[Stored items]
Start of Block
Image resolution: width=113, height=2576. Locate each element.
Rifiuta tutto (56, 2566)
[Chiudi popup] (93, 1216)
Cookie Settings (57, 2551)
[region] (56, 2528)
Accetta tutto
End of Block
:: What is expected ::
Reproduce all entries. Keep them exact.

:: Answer for this exercise ::
Image resolution: width=113, height=2576. Locate each element.
Rifiuta tutto (56, 2566)
[Chiudi popup] (93, 1216)
Cookie Settings (57, 2551)
[region] (56, 2528)
Accetta tutto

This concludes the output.